N’Dour acknowledges that Gabriel “played a really big part in my success,” claiming that “each night for 100 nights, Peter would introduce me, tell the crowd he was bringing out somebody very special.”
Western crowds, though, weren’t the only ones to fall head over heels for his exuberant style. Promoters were keen to place his infectious rhythms on their bills: co-headlining the 1988 Amnesty International “Human Rights Now!” tour made him a household name. US artists were eager to jump on the bandwagon: in the following decade, he would work with artists across the music spectrum, such as Tracy Chapman, Bruce Springsteen, Paul Simon, Sting, Wyclef Jean and even Bran Van 3000 of Drinkin’ in LA fame.
Then, in 1994, he dueted with Neneh Cherry to create his biggest international hit single, 7 Seconds. Sung in English, French and Wolof, 7 Seconds blended traditional African styles with modern pop. It was named MTV Europe’s Song of the Year in 1995 and has since been played over 58 million times on YouTube.

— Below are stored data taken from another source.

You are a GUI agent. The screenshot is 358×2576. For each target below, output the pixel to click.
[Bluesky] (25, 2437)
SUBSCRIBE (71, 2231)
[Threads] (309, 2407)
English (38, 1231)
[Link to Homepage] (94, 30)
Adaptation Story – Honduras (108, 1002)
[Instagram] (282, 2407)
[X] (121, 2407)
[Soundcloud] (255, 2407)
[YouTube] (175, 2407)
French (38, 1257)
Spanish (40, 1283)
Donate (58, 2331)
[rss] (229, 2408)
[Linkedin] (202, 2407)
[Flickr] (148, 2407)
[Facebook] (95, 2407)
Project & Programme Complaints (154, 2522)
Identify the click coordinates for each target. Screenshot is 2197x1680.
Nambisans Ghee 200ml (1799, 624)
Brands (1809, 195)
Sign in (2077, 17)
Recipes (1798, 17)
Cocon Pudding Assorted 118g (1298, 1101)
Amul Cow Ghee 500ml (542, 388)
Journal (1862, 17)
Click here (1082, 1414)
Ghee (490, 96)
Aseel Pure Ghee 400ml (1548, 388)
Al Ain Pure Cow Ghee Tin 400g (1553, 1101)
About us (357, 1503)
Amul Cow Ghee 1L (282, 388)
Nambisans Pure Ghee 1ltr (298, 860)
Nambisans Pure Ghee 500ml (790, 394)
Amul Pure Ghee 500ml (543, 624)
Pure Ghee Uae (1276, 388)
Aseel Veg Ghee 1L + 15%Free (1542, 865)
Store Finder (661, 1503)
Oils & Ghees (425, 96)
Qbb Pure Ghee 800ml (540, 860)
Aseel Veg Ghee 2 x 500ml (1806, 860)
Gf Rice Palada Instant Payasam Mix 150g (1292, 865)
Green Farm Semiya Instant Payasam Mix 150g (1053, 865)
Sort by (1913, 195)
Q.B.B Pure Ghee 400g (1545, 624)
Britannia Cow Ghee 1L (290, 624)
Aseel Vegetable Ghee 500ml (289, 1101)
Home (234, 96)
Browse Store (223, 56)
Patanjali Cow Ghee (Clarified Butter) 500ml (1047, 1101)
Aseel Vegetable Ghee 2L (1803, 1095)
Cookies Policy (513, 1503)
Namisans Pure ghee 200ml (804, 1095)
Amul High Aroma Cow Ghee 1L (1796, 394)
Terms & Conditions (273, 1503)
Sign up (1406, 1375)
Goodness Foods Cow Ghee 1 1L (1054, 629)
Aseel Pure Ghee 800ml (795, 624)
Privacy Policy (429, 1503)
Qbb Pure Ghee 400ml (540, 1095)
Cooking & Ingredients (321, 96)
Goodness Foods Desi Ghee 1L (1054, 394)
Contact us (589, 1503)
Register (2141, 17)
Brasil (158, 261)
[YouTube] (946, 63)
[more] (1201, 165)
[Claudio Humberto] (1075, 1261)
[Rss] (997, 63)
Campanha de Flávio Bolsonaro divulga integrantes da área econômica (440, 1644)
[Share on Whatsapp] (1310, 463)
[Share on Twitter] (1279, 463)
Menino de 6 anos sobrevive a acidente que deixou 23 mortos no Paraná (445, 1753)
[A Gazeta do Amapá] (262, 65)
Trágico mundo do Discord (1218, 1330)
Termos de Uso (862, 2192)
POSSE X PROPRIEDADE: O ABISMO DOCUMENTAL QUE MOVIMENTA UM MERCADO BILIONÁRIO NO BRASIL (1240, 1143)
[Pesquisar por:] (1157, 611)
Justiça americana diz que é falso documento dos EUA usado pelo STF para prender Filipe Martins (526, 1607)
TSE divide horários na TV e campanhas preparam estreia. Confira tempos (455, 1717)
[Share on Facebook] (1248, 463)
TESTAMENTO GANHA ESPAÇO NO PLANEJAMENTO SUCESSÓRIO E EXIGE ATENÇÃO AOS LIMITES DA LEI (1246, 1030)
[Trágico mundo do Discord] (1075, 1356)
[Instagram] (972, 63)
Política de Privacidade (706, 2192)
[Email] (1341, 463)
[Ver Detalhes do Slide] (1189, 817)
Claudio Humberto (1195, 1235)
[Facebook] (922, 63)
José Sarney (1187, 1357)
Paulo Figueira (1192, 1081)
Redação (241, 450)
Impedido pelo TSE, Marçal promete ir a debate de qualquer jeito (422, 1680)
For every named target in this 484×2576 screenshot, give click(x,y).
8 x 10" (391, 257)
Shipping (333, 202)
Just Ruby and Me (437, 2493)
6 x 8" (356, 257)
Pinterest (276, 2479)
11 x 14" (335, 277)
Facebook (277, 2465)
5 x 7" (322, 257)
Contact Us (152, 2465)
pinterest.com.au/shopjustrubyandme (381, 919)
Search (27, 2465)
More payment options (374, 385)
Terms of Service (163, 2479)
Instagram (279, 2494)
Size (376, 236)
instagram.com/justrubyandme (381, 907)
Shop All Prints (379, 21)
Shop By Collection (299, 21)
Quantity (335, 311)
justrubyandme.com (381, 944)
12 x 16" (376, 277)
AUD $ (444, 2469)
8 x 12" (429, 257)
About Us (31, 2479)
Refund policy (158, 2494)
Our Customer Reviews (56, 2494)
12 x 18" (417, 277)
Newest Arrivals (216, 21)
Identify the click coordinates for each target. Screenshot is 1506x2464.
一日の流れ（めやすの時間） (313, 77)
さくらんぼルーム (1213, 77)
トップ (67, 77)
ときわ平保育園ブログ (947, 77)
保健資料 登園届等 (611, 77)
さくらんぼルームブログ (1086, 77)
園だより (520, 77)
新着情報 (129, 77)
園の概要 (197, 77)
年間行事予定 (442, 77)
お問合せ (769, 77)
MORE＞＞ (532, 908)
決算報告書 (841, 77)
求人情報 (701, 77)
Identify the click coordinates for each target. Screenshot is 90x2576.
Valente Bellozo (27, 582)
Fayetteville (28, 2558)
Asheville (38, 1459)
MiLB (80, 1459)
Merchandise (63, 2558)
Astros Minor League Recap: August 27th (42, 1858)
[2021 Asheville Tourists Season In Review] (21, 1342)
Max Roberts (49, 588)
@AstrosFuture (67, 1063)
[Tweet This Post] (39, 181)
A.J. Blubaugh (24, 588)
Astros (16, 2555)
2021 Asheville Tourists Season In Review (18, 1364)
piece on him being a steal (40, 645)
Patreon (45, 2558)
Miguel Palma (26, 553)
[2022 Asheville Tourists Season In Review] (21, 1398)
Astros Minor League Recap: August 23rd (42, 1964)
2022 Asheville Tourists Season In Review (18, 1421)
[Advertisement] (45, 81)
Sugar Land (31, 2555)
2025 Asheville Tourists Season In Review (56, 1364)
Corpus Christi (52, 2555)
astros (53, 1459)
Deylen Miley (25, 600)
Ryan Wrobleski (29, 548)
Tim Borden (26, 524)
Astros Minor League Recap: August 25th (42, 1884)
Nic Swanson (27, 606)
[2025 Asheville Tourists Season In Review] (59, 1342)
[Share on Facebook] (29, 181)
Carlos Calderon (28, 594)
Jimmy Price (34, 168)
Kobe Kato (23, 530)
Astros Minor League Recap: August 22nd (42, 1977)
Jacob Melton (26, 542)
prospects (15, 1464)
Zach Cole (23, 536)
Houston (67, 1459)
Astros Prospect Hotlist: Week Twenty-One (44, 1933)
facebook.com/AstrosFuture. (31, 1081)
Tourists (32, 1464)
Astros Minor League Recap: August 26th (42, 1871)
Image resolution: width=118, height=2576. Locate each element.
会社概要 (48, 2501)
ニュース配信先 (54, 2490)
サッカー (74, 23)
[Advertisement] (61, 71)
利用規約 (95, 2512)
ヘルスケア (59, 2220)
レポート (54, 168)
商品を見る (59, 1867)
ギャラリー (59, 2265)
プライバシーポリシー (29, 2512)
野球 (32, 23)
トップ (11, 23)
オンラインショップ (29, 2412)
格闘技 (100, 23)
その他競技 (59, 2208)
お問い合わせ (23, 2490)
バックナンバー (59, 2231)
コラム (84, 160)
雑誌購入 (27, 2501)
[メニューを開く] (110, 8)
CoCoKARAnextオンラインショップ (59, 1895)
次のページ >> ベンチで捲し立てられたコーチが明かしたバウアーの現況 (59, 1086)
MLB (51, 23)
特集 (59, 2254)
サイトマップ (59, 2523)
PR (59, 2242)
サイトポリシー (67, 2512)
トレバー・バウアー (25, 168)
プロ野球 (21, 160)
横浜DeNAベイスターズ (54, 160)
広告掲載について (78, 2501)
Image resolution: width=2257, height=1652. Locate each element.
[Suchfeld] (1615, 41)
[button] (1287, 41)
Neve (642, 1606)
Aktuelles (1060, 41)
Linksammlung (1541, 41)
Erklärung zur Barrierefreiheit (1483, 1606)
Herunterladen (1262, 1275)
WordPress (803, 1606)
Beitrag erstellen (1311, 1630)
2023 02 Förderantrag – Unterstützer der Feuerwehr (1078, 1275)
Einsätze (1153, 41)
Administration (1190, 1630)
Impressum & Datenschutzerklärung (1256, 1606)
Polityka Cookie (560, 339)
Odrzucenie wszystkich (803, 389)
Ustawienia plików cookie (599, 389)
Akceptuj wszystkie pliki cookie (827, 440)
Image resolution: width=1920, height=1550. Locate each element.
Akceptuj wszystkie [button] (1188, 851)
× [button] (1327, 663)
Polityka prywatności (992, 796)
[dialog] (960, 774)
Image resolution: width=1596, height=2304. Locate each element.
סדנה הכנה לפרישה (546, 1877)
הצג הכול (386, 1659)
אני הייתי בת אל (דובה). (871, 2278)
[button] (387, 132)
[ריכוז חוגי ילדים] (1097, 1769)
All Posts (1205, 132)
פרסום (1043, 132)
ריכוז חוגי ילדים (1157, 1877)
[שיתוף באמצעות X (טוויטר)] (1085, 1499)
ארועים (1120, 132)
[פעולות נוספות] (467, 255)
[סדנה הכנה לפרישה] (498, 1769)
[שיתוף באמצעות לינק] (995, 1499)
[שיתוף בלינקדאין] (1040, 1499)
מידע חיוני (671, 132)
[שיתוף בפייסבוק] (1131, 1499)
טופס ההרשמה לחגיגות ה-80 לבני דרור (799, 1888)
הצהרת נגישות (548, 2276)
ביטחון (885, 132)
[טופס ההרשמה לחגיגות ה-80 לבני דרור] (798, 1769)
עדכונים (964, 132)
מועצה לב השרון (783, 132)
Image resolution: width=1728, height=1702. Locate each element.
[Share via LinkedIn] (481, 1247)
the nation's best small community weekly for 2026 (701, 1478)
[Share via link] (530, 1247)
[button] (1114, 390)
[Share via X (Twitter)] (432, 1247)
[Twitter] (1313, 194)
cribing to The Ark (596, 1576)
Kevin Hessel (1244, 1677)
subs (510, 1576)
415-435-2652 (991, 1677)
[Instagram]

N’Dour appreciated the influential power of music, with his songs appealing to people’s morality and responsibility. Since the heady days of 1994, he would become known for his widespread humanitarian activism, as well as a brief stint in Senegalese politics, but music would remain his first love and most powerful mouthpiece; one that he continues to exercise to this day.
In August 2018, for example, N’Dour and the 14-piece Super Etoile dazzled the BBC Proms with a performance full of customary passion and fervour, while Africa’s most famous singer will also be playing along the US East Coast in October 2018.